この研究は新規のPotential Druggable Genes（PDGs: 薬剤で標的にできる遺伝子の候補）を探索した結果を報告しています。16のがん関連特徴を使うことで、6083個のPDGsのそれぞれを評価して、スコア付けしています。つまりPDGsスコアの高い遺伝子は、がん治療における有望な遺伝子である可能性が高いことになります。文献情報が有効活用されたのはこの後になっています。有望な遺伝子について、どれだけの文献で何回出現したかを調査しています。つまり文献データベースでの出現率が低い遺伝子は、これまであまり着目されていなかった遺伝子といえるため、未開拓だが治療標的としては有望な遺伝子といえます。こちらの研究においても、大規模な文献情報の解析により見過ごされている遺伝子の発見に貢献をしています。

A study on large-scale disease causality discovery from biomedical literature (https://doi.org/10.1186/s12911-025-02893-0)

SemRepと呼ばれる、医学論文からルールベースで疾患の関係性を抽出するツールにより、新たな疾患の関係性を発見する土台を作ったという報告論文になります。専門家の詳細な語彙ルール評価により因果関係抽出ルールを進化させ、SemRepの精度が最大96.97%まで向上されました。
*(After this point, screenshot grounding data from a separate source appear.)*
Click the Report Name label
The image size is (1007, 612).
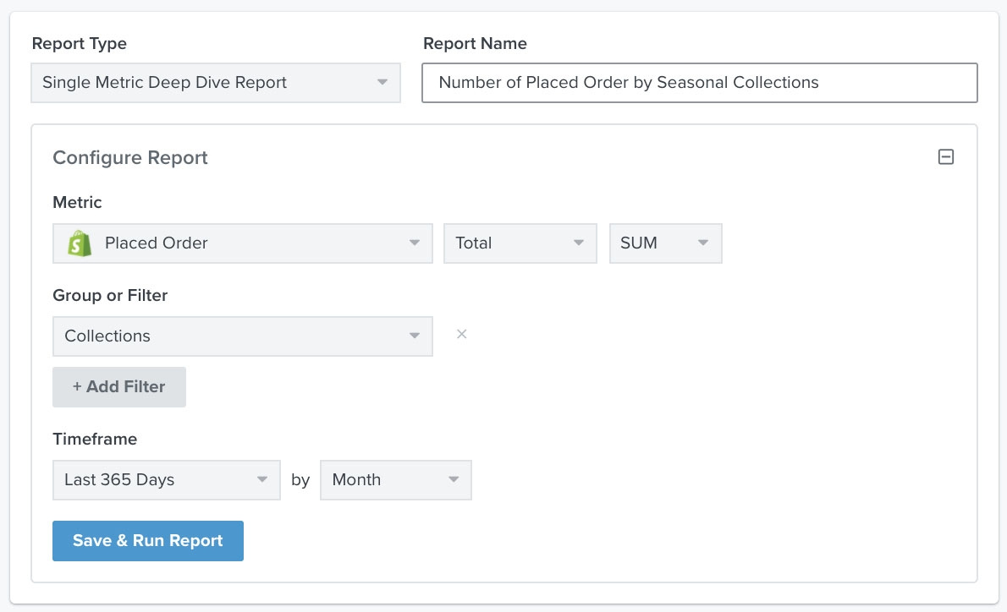pos(475,43)
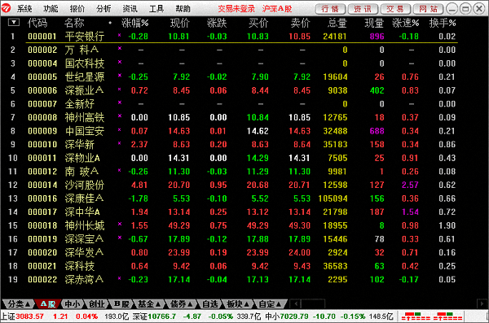
Task: Open the 系统 menu
Action: [x=24, y=9]
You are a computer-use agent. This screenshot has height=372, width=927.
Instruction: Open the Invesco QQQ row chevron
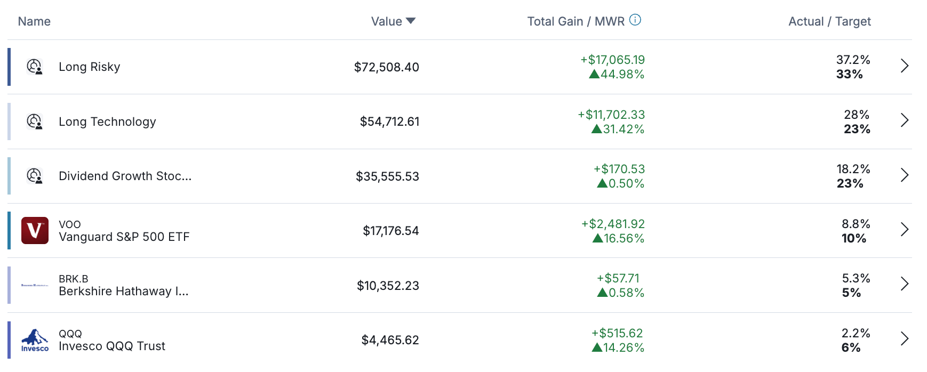tap(904, 339)
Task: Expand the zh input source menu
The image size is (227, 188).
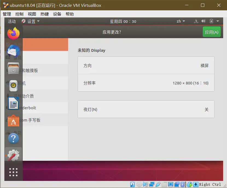Action: click(x=181, y=21)
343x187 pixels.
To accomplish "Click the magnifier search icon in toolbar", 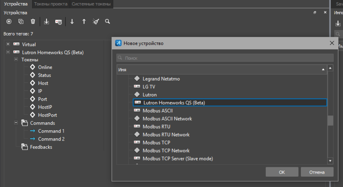I will (x=108, y=22).
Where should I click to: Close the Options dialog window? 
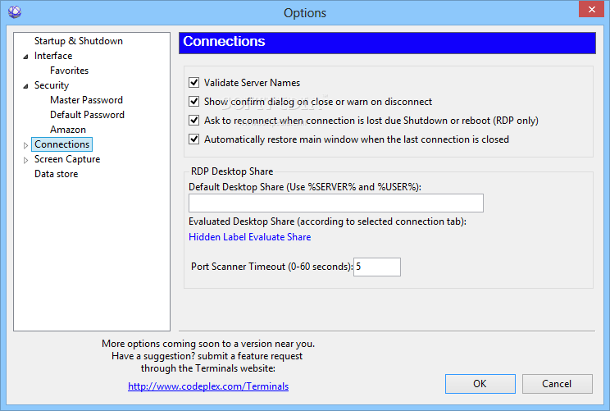coord(591,9)
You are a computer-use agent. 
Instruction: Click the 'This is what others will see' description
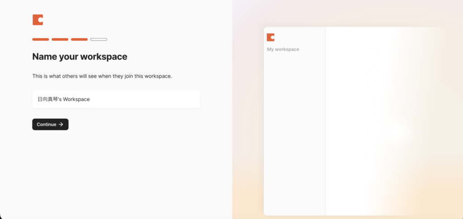click(x=102, y=76)
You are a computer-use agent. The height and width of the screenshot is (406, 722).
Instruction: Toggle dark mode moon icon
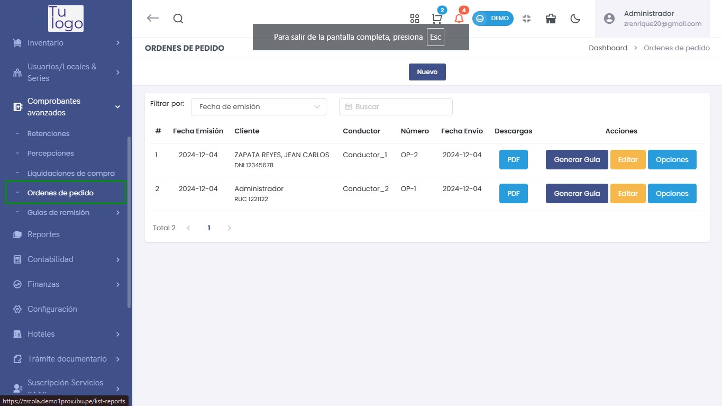(575, 19)
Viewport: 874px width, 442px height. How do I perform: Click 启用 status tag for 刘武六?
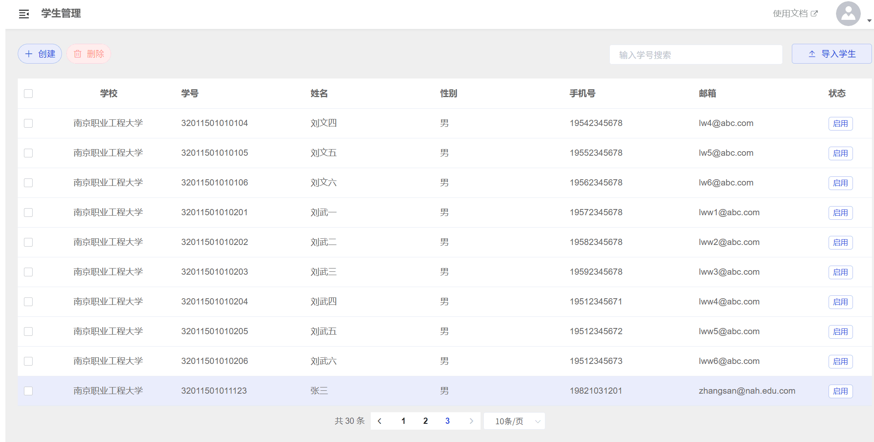[840, 361]
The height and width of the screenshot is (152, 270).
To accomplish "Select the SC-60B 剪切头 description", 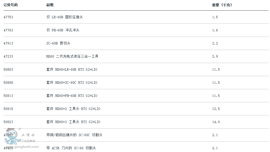I will coord(58,43).
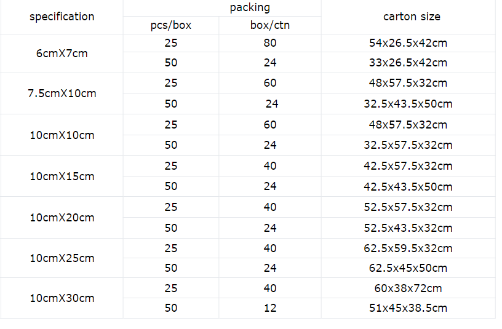Select the 10cmX10cm specification cell
The height and width of the screenshot is (329, 502).
[62, 135]
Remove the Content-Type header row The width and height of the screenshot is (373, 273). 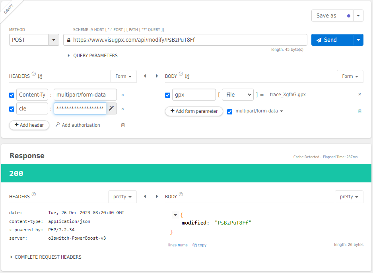click(122, 95)
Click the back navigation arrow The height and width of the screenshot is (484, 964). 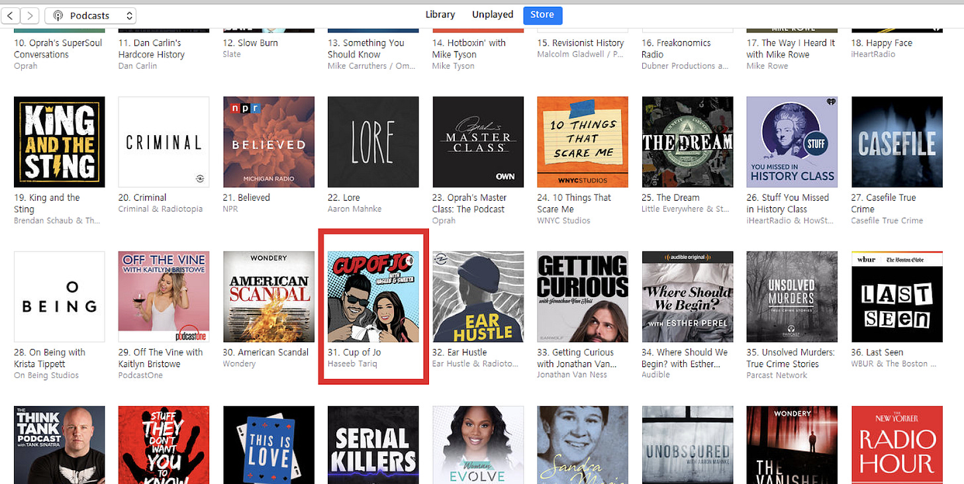coord(12,16)
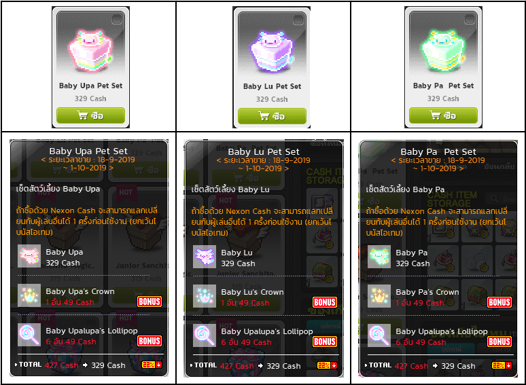Tick the checkbox on Baby Upa Pet Set card

point(117,20)
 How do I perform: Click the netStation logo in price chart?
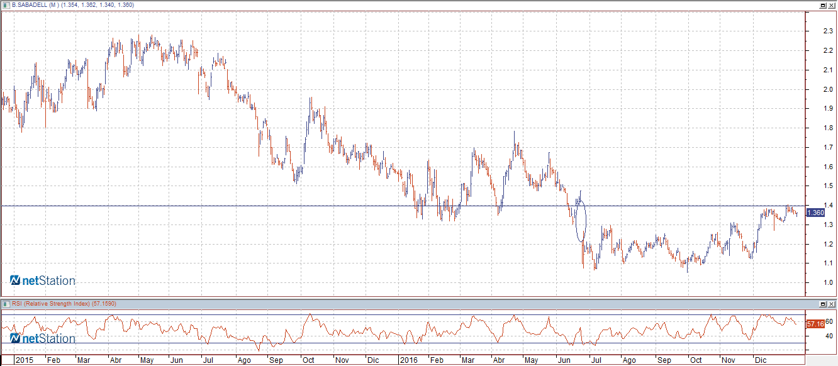coord(42,280)
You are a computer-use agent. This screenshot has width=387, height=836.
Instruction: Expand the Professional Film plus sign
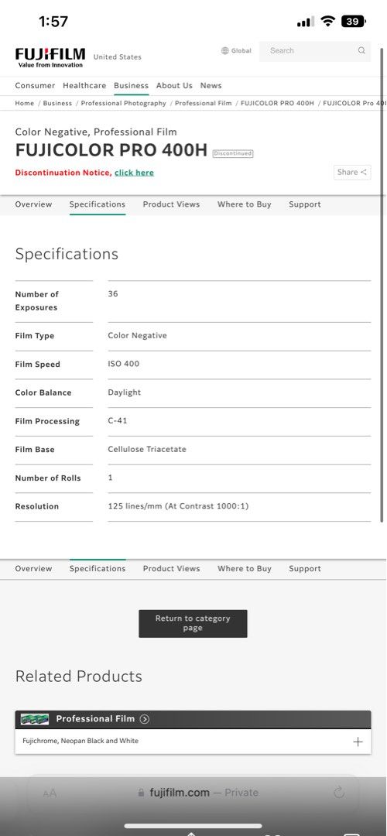coord(358,742)
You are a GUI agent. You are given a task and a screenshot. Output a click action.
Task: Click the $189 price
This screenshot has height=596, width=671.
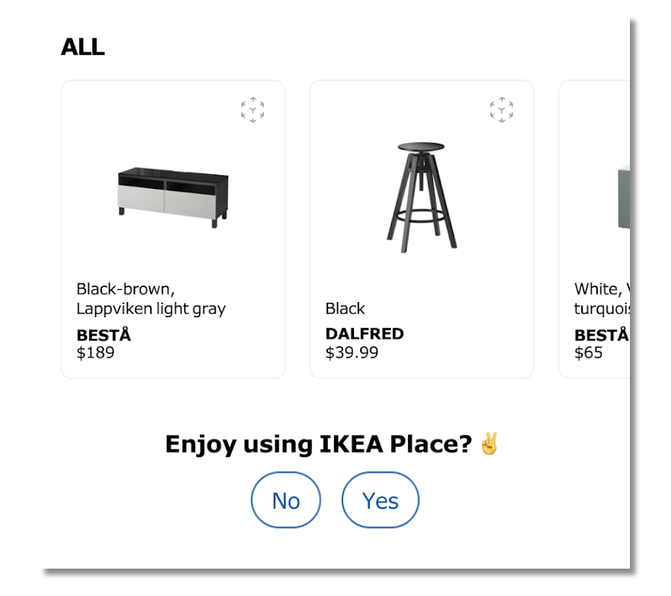coord(95,353)
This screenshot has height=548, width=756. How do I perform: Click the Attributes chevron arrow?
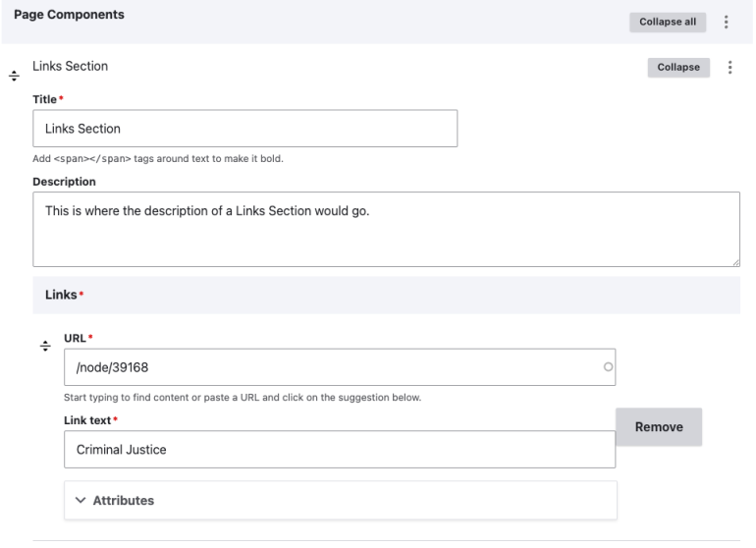point(81,501)
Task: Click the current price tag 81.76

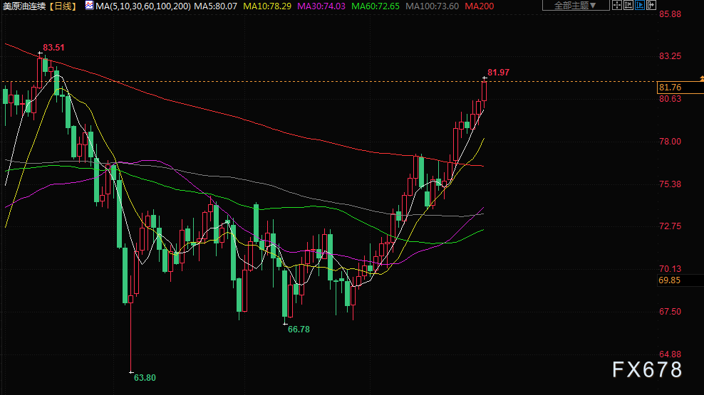Action: (671, 88)
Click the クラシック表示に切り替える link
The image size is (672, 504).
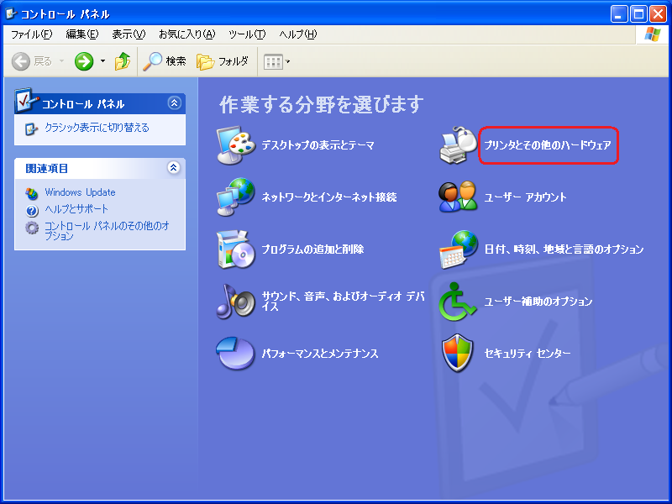pos(96,128)
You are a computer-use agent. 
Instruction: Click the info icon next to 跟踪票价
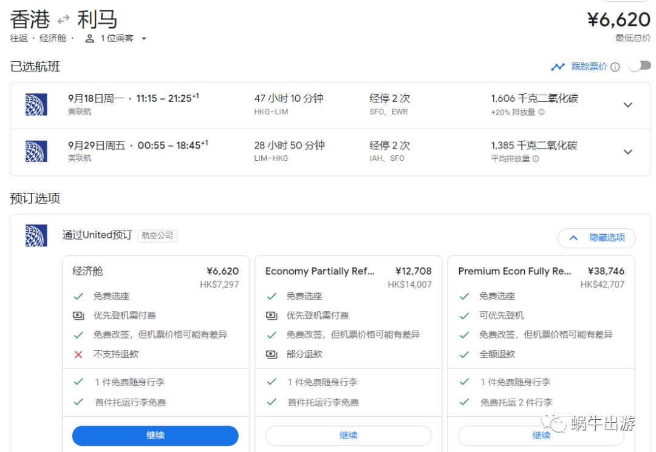coord(615,66)
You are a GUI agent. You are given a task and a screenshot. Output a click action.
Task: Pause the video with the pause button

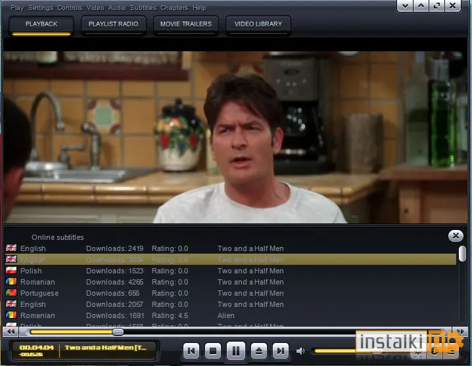tap(236, 351)
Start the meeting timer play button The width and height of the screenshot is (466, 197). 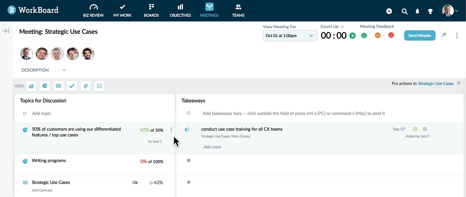pos(352,36)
精度の上がったSemRepを使うことで、実際にこれまで未着目である因果関係の発見が見込めるようです。例として、肥満と閉塞性睡眠時無呼吸症候群についてなどの「高頻度差の双方向性疾患因果関係性」というものが挙げられています。一方の方向への因果は強いが、逆方向への因果は弱い関係性を示します。また、歯周病が稀に敗血症性肺塞栓症（SPE）の原因となるといったような「稀な因果関係」についてもこれまでより抽出が可能になるようです。OA論文サブセットを知識発見の基盤として活用し、さらに論文情報の構造化により有用知見の発見に繋げた例といえるかと思います。

まとめ

今回は、論文のライセンス、利活用可能な論文数の増加、大規模な論文活用事例、の3点について共有させていただきました。まだまだクローズドな論文が多い現状もありますが、比較的オープンアクセス論文の増加量の方が多く、大規模に解析できる論文が増えてきているかと思います。論文で表現されている情報を統合的に再解析し新たな視点で知識抽出を行うことで、これまでに気づけなかった仮説や知見が生まれる可能性があると考えています。